CLEVELAND — Salima Sharifi, an Afghan woman who immigrated to Cleveland in 2016, is worried about her two sisters and mother, who are now trapped outside the airport in Kabul, Afghanistan, after Taliban forces captured the capitol on Aug. 15.
Sharifi told News 5 she is receiving legal and emotional support from Building Hope in the City, a Cleveland agency that is part of the Refugee Services Collaborative that is helping some 100 Cleveland Afghan families.
Sharifi is concerned about her family's safety following the ISIS Aug. 26 attack outside the airport, that killed civilians and at least 13 U.S. troops.
“Now they are in Kabul, and I'm trying to bring them here," Sharifi said "They just called me and they said,
'Please help us, please help us.'"
She continued, “All of them, they are in a bad situation and they wonder what will happen next. Women, children, men, young, old, all of them just running away.”
Eileen Wilson, director of Refugee Ministries for Building Hope in the City, said her agency is helping Afghan families file for what is called "humanitarian parole," a legal document that is designed to help Afghan refugees who have escaped to another country make their way into the United States more quickly.
“The average time in a refugee camp for most refugees is 17 years," Wilson said. “The people we have filed for, the United Nations, the U.S., will know that these are people who have family members who will help with their food, will give them shelter, that they can come to the U.S."
Building Hope in the City provides English and citizenship classes, adult basic education, employment help and career readiness. Wilson said over the past two weeks, during the crisis in Afghanistan, her agency has been providing emotional support and communication with families who are trapped in Kabul.
“I got a text that said, 'A 5th bomb went off, should we stay here, should we move,'" Wilson said. “I can’t even imagine what it’s like to be at that airport and you’re Afghani, let alone you are these U.S. soldiers.”

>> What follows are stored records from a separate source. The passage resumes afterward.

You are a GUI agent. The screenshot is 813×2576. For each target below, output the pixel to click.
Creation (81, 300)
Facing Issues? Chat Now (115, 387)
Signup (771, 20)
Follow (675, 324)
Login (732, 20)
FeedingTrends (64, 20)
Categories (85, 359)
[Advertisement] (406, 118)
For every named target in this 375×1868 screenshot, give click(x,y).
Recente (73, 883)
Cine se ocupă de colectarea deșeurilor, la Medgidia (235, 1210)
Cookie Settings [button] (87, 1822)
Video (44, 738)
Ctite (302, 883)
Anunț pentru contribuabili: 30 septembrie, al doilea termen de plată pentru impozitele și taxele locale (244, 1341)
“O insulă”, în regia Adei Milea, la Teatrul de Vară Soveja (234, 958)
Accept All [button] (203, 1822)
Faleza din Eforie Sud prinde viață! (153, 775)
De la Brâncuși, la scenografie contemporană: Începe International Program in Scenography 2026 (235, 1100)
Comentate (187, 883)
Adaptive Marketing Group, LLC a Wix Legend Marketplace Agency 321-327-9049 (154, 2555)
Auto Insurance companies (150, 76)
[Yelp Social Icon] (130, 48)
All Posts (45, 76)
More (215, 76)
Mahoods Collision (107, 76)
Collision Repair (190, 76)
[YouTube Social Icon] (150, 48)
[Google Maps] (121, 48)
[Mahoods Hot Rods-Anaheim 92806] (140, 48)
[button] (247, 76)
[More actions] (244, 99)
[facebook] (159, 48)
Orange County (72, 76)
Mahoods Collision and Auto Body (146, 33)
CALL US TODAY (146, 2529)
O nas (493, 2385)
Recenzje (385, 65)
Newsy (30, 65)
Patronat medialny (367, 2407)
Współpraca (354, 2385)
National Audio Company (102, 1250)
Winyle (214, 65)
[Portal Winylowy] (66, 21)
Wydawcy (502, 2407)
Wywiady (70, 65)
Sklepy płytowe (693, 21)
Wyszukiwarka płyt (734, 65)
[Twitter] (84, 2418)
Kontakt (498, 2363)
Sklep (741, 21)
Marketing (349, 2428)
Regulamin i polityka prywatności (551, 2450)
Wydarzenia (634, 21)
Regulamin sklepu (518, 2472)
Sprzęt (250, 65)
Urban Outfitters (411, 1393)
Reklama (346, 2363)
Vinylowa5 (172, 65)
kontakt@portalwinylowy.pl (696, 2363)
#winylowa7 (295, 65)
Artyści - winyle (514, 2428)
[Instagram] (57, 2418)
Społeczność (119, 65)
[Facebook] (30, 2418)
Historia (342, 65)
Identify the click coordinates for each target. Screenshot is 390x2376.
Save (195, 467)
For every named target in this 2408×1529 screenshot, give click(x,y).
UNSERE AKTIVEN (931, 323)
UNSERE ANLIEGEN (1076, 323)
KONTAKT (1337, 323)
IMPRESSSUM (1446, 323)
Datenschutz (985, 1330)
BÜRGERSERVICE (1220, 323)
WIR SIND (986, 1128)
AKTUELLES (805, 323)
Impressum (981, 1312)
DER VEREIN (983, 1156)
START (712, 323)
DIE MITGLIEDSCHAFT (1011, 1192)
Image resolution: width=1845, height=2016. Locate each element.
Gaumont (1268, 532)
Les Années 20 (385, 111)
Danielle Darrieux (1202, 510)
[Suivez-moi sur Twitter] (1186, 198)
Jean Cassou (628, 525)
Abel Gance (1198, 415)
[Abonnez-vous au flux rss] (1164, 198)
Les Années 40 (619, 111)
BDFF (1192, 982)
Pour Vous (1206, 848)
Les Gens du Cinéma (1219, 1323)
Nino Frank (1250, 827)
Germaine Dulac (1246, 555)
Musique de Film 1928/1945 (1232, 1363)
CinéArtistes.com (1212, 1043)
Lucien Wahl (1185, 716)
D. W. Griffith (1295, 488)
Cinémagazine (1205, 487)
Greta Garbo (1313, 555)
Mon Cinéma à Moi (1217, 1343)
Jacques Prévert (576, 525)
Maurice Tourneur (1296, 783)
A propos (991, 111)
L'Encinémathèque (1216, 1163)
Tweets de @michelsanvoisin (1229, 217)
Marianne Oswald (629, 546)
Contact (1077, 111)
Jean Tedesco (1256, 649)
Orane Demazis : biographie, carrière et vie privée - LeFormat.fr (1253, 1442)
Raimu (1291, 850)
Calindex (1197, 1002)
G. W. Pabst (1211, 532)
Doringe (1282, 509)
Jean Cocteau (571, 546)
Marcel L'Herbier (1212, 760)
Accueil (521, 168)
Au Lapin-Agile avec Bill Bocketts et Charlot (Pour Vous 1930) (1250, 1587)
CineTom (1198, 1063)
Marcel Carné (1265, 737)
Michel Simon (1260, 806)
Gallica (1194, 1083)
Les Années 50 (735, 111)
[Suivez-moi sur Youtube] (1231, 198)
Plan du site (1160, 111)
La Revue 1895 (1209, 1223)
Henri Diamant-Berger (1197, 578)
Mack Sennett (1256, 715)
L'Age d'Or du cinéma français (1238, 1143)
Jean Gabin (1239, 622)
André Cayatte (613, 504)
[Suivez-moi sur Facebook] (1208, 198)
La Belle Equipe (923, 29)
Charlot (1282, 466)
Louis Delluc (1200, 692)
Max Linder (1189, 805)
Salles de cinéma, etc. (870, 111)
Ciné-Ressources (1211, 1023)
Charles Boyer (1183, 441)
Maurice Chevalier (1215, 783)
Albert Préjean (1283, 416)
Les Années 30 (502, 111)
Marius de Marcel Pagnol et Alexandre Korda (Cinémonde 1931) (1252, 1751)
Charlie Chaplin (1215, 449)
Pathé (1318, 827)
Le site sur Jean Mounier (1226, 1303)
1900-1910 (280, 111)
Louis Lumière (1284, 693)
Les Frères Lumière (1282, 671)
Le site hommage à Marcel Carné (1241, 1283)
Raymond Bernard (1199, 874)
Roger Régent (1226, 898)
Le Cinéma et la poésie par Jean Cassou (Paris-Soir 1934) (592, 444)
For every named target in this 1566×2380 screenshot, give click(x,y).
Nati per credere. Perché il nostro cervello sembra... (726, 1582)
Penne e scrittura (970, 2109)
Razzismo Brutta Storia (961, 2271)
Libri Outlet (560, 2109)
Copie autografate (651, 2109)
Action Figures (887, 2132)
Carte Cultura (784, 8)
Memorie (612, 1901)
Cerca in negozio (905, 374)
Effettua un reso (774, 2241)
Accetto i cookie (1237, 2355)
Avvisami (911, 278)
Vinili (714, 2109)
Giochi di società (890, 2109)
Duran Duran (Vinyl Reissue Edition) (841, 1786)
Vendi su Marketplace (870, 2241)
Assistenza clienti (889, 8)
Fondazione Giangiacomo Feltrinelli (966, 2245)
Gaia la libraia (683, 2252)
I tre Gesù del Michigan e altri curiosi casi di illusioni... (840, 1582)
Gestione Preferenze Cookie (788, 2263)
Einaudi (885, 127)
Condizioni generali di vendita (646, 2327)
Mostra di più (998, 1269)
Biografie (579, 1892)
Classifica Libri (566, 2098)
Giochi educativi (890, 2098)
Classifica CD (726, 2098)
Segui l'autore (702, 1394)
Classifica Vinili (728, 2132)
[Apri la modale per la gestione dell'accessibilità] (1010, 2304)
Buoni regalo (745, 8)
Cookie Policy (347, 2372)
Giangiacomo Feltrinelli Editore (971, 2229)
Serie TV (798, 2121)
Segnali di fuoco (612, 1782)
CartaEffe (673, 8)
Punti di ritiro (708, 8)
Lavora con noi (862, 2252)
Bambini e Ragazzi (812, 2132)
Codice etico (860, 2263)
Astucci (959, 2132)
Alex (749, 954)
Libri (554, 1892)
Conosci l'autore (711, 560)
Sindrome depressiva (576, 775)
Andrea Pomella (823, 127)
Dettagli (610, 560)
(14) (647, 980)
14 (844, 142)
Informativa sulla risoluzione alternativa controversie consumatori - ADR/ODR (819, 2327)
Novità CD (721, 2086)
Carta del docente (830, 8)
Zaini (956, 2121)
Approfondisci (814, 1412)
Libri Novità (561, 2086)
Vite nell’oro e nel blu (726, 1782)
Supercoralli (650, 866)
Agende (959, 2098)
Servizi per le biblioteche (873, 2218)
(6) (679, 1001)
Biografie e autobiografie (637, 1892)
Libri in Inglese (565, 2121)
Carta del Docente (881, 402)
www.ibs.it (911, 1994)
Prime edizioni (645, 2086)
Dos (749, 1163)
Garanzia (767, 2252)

“In these last few weeks, everyone we’re working with is traumatized. Trying to quickly help people in trauma is much more difficult and it’s more heart wrenching because you know they’re not sleeping, they’re not eating. It’s their mothers and their sisters and their nieces and their nephews.”
Anyone interested in volunteering or making a donation toward helping Afghan families through Building Hope in the City can contact the agency through its web page.
Meanwhile, Sharifi is hoping her family will finally be able to leave Afghanistan and find safety in the coming days, allowing her to be reunited with them in the near future.
“I love them like myself,” Sharifi said. “I didn’t eat very well, I didn’t sleep very well, and I’m just crying about it, wondering what will be happening next.”